A sensitive and specific radioimmunoassay is described for plasma and urinary levels of [D-Ser(tBu)]6des-Gly-NH2(10) ethylamide (buserelin). No appreciable cross-reaction (less than 0.05%) was observed with LH-RH and its analogs other than buserelin fragments (1.6-45%). The sensitivity was 3 pg per tube. At buserelin concentrations of 125, 250 and 500 pg/ml, the intra- and inter-assay coefficients of variation were 7.9, 10.0 and 10.0%, and 19.0, 7.8 and 6.8% respectively. Recovery of buserelin added to plasma was quantitative (62.5 pg/ml, 101.6%; 125 pg/ml, 76.8% and 250 pg/ml, 63.4%).
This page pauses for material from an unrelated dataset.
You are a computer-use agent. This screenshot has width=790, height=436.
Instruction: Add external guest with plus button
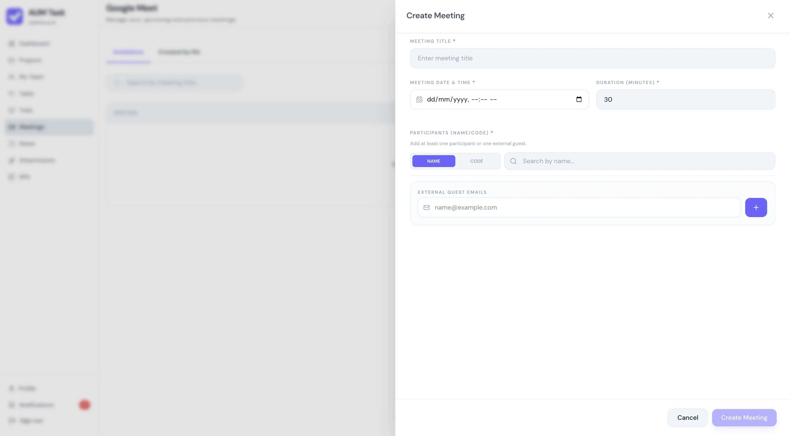coord(756,208)
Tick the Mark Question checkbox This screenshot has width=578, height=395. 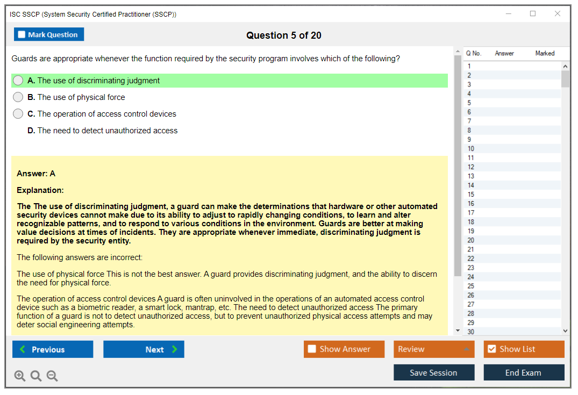tap(22, 34)
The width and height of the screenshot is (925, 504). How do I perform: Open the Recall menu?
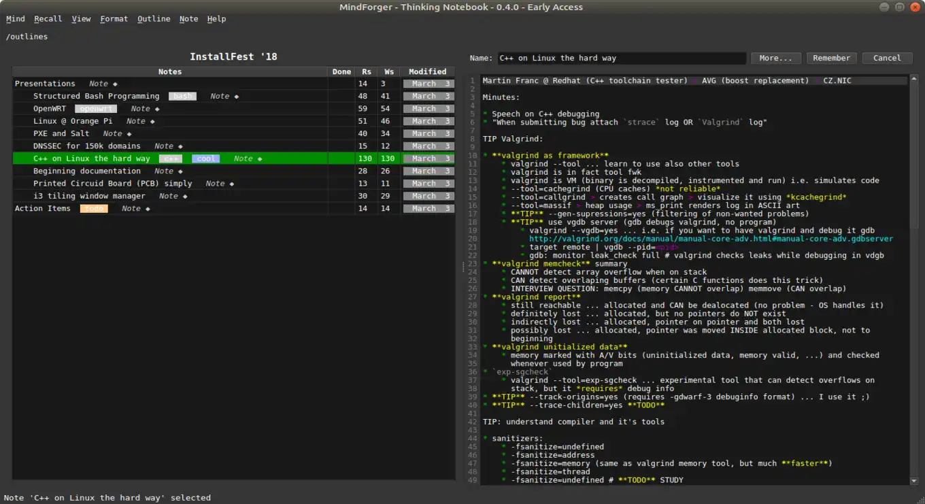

A dose of 5 micrograms buserelin injected subcutaneously into 5 normal male adults, reached a peak plasma level in 45 min (mean value 119.3 +/- 47.3 pg/ml) and remained detectable for at least 4 h. The half disappearance time was 118.8 +/- 26.0 min. Between 9 and 16% of the administered dose was excreted in the urine within 24 h. Buserelin could also be detected in the plasma after intranasal administration of doses of 150, 300 and 450 micrograms. There was a significant difference in the area under the curve (AUC) for plasma levels after subcutaneous injection of 5 micrograms and intranasal administration of 150 micrograms, but not between the AUC values after the three intranasal doses. These results indicate that this method for radioimmunoassay of buserelin is suitable for analyzing the pharmacokinetics and bioavailability of buserelin in man.